MATERIAL FOR THIS TASK:
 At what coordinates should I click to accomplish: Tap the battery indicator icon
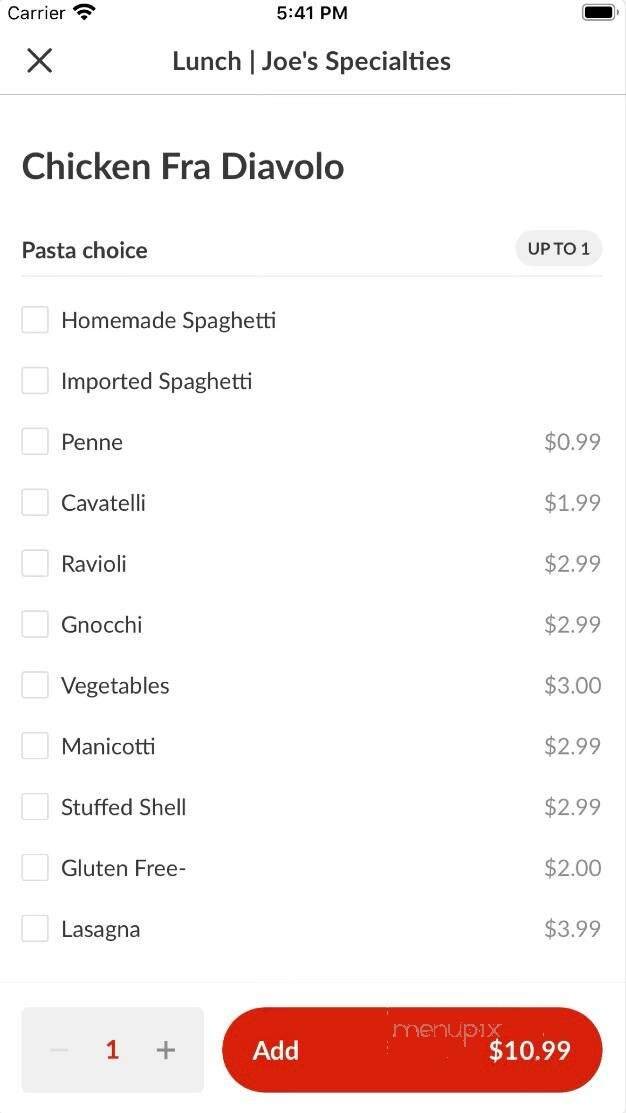(597, 13)
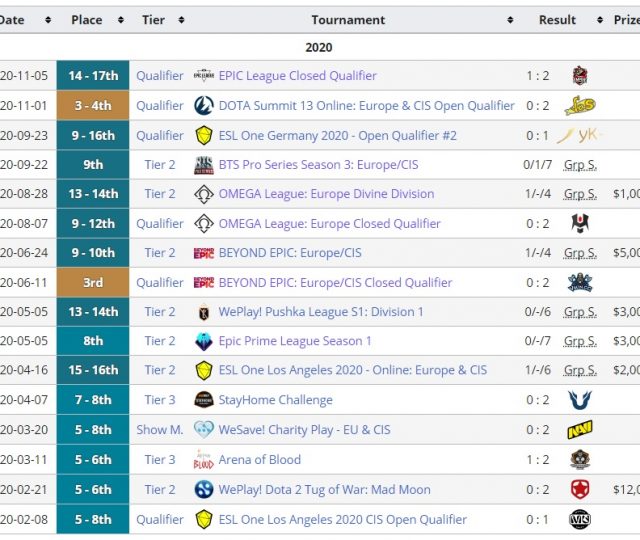This screenshot has height=540, width=640.
Task: Click the opponent logo in Mad Moon row
Action: point(579,489)
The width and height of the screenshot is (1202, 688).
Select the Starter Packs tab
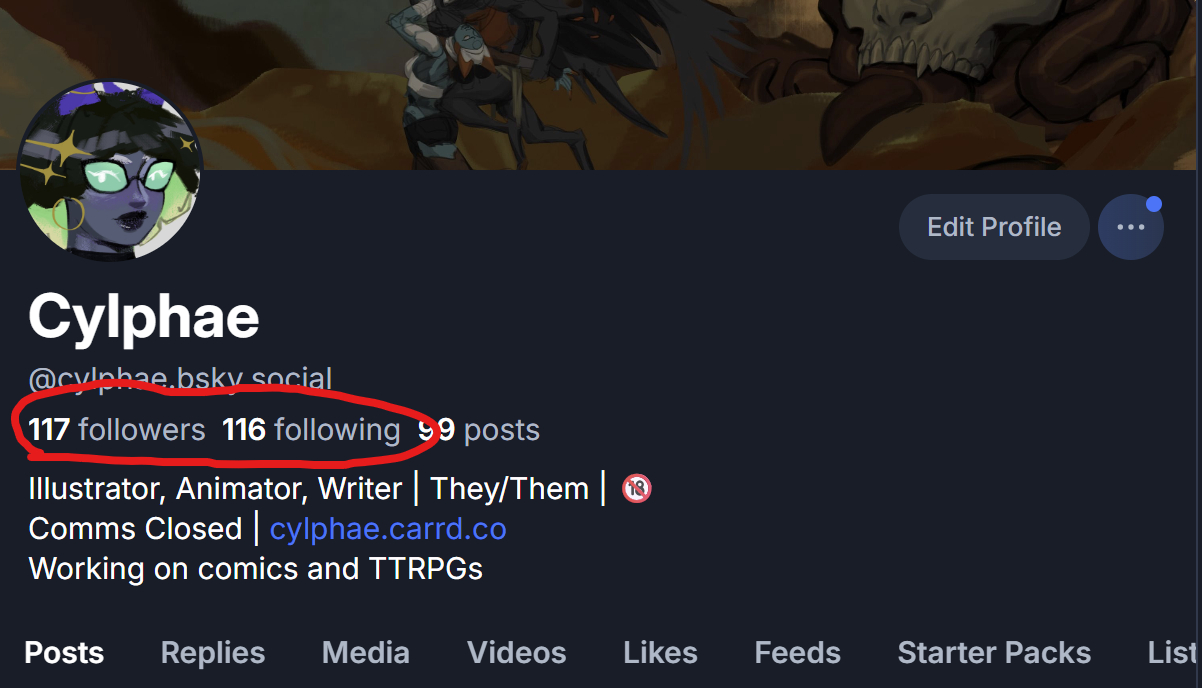click(994, 653)
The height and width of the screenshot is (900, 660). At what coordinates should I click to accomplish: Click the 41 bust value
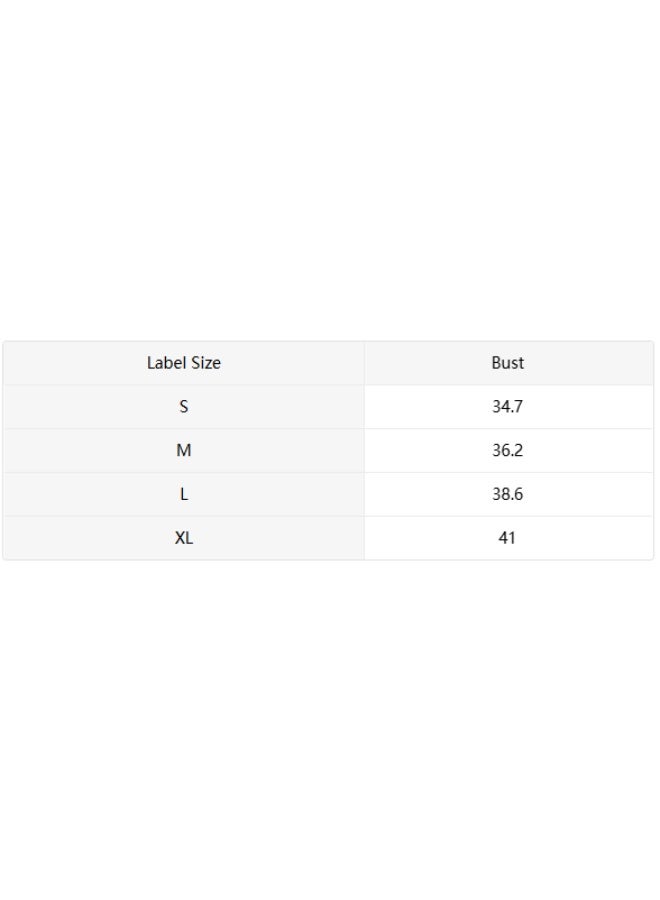pos(508,538)
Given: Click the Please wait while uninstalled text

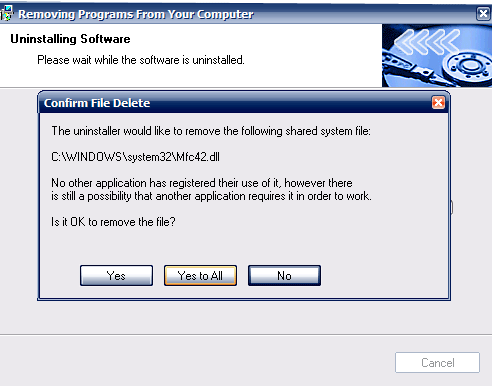Looking at the screenshot, I should pos(141,60).
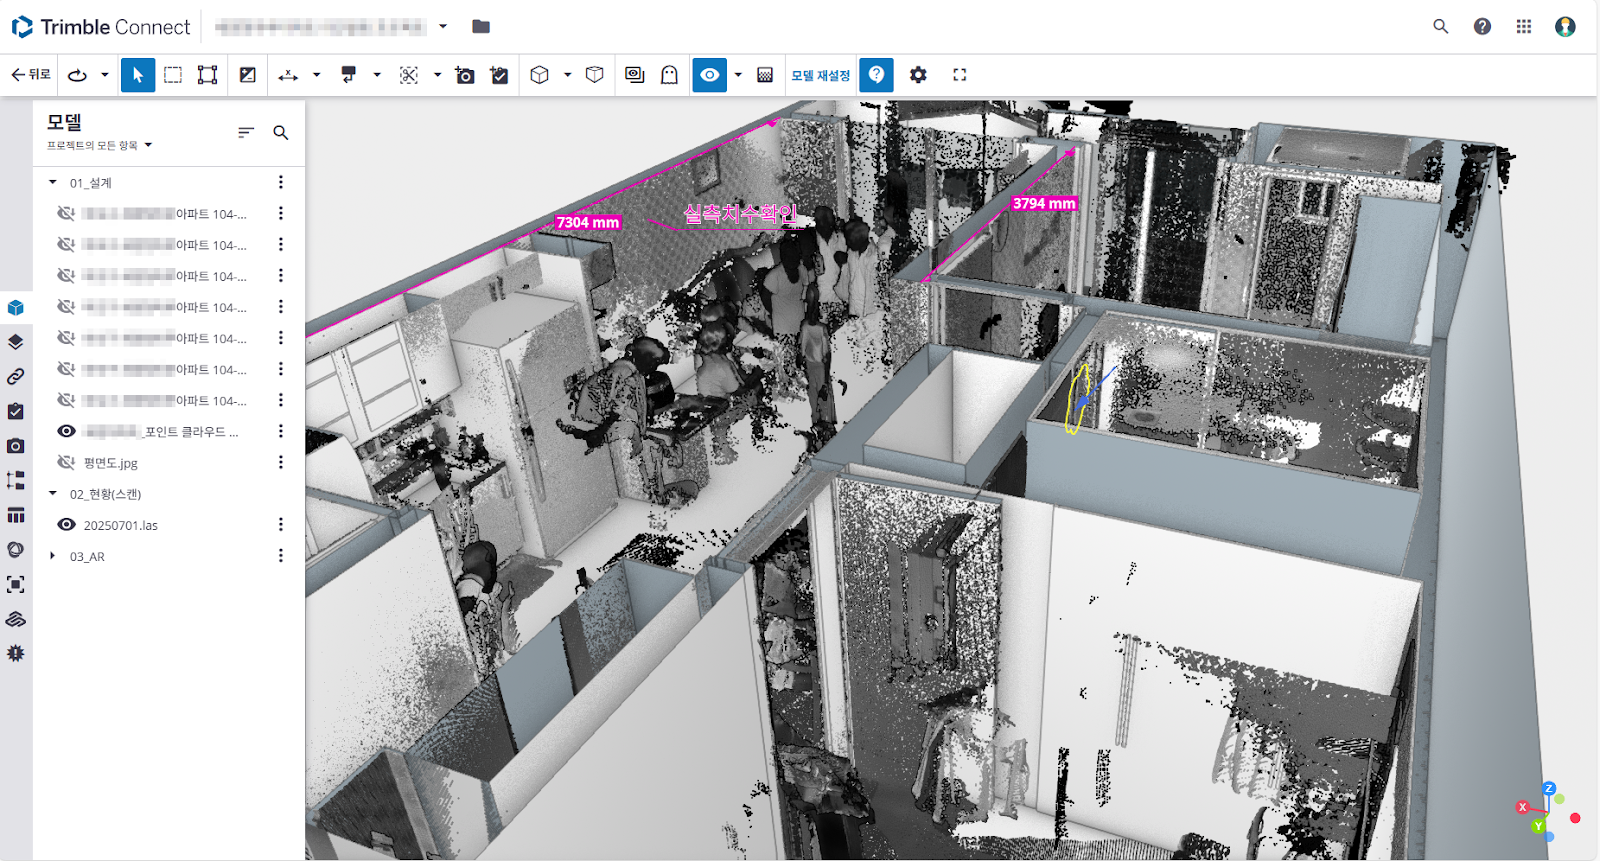Open the three-dot menu for 01_설계

[x=281, y=183]
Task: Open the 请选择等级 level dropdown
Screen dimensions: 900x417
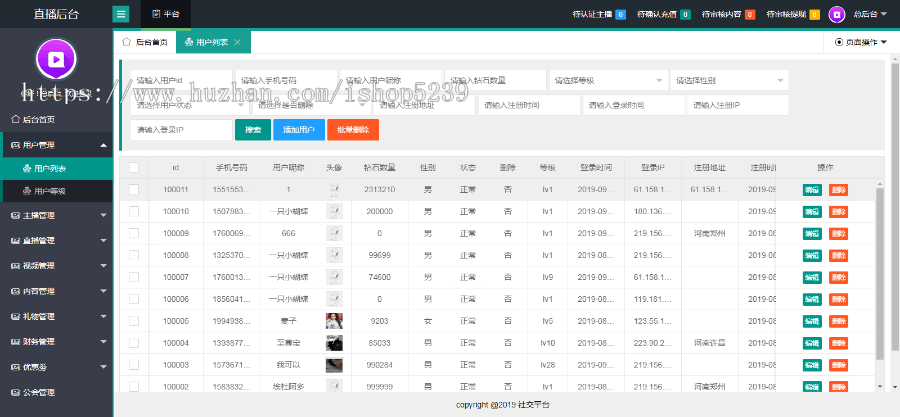Action: tap(608, 80)
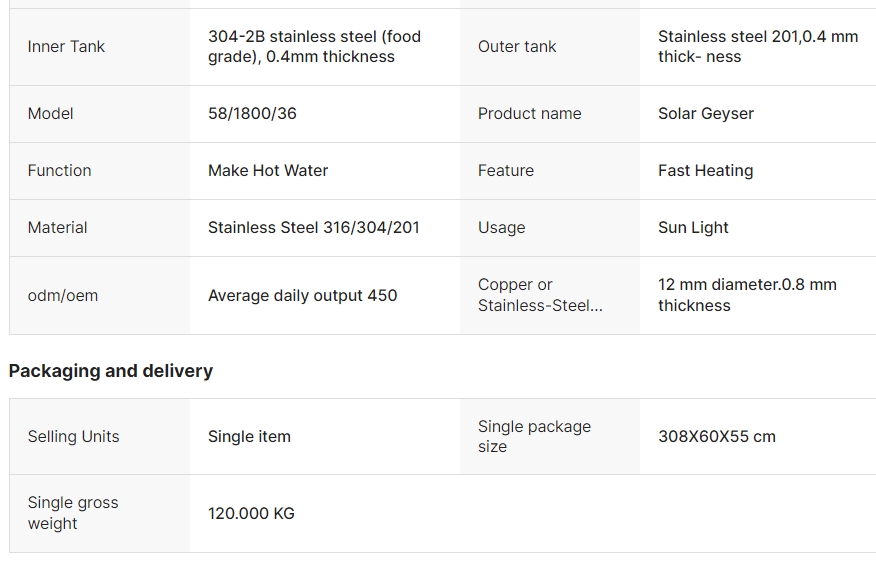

DESCRIPTION OF THE TASK: Transcribe only the lines from the one holding "Task: Open the 请选择等级 level dropdown" through the last line of the listing above, inclusive, and do not include the pictures.

TASK SOLUTION:
Task: Open the 请选择等级 level dropdown
Screen dimensions: 900x417
Action: tap(608, 80)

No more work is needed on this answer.